Hätten wir Titz doch schon früher geholt…!

„Bei uns ist die Stimmung in der Stadt so wie immer. Da ist es egal, ob Du gerade die Champions League gewinnst oder in die Amateurklassen absteigst“, hat mir ein ehemaliger Spieler des VfL Wolfsburg erzählt. Er lobte den Verein und die Verantwortlichen, die einen guten Job machen würden, aber im Ergebnis kommt das einfach nicht bei den Fans an. Anders als in Hamburg, wo die Fans das einzig konstant Erstklassige sind. 2000 Fans kamen zum Training am Vatertag und sangen ihre Jungs nach vorn, denen ein neuer Trainer das Leben eingehaucht hat, was man hier seit Jahren vermisst hat. Der HSV spielt sogar wieder Fußball. „Hätte der HSV ihn früher geholt, wäre der HSV niemals in der Situation von heute“, hat Matthias Sammer zuletzt gelobt und sich damit dem Tenor angeschlossen. Denn eine derartige Geschlossenheit hinter dem Trainer gab es ewig nicht mehr.

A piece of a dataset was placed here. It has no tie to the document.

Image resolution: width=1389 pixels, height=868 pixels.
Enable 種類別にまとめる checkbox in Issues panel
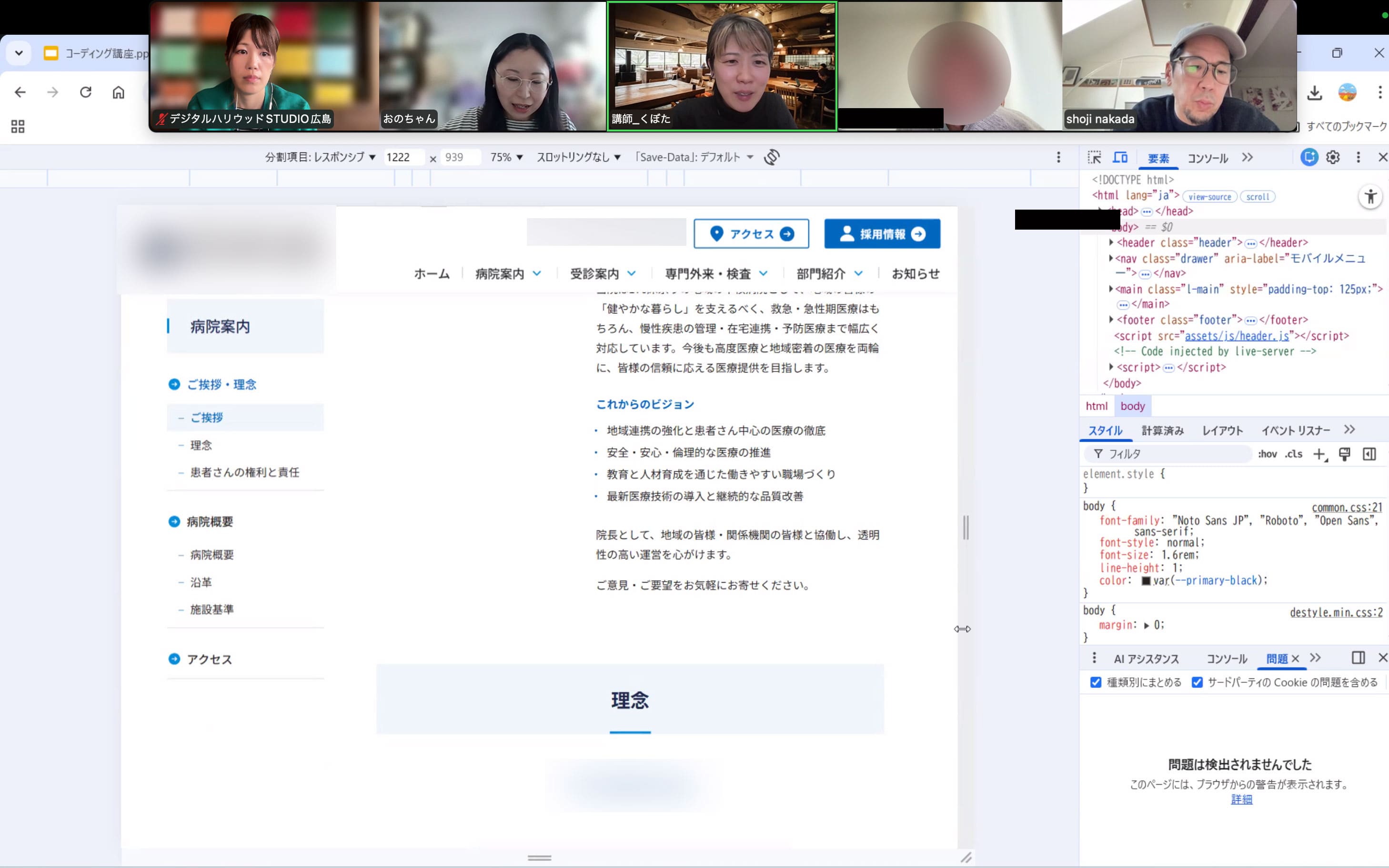pyautogui.click(x=1095, y=682)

Deshalb macht Titz alles besser als Slomka oder Labbadia

Dass man mit Titz den Vertrag verlängert hat, macht Hoffnung. Es lässt hoffen, dass die Verantwortlichen endlich mal auf Inhaltliches und nicht auf Äußerliches setzen. Qualität und  Kreativität anstelle teurer Einkäufe, die in den letzten Jahren in aller Regel floppen. Titz spielt erfrischenden Fußball, der auf Ballbesitz und Torchancen ausgerichtet ist. Kurzum: Titz verwaltet nicht, er gestaltet. Und allein das reicht schon, um sich von den letzten zehn Vorgängern soweit abzuheben, dass die Massen mitgehen. Mit einem neuen, in der Bundesliga noch unverbrauchten Trainer neue Wege gehen – das schafft eine Verbindung, die auch schwierige Phasen durchstehen lassen kann. Und das wäre der Abstieg allemal.

Der Hamburger SV ist dieses Mal auf den GAU vorbereitet

Was ich damit sagen will: Neben der weiterhin bestehenden Hoffnung auf die Relegation hat der HSV auch für den Fall der Fälle vorgearbeitet. Titz darf bleiben, was lange nicht sicher war. Und Titz steht für einen Neuanfang – unabhängig von der Liga. Und so schlimm der GAU auch wäre, er würde so zumindest ein wenig erträglicher, ohne wirklich genau zu wissen, was da auf mich zukommt. Zweite Liga – kennen wir hier ja noch nicht. Im Gegenteil, wir waren ja gefühlt bzw. behauptetermaßen das Gegenteil vom Zweitligisten. „Immer Erste Liga, HSV“, wird noch heute im Stadion gesungen. Und ich hoffe, dass das weiterhin stimmen wird.

Ein Neuanfang wird kommen, so oder so

Und selbst wenn es doch den GAU gibt, hoffe ich darauf, dass der Neuanfang auch endlich mal ein echter Neuanfang wird. Gefordert wird es seit Jahren – gemacht nie. Leider. Denn hier gibt es seit Jahrzehnten zu viele festgefahrene Strukturen, die aufgebrochen gehören. Titz ist da ein erster Schritt. Ein sehr guter weil wichtiger erster Schritt, der hoffen lässt – ligaunabhängig…

Zum Abschluss Grüße nach Hannover

In diesem Sinne, liebe Freunde aus Hannover, drückt uns die Daumen, dass wir uns in der kommenden Saison und in den darauffolgenden Jahren weiterhin erstklassig begegnen.

Mit freundschaftlichen Grüßen, Euer Scholle von rautenperle.com

96Freunde-Gründer Dennis Draber (l.) im Gespräch mit dem Hamburger Kult-Blogger Marcus „Scholle“ Scholz (r.)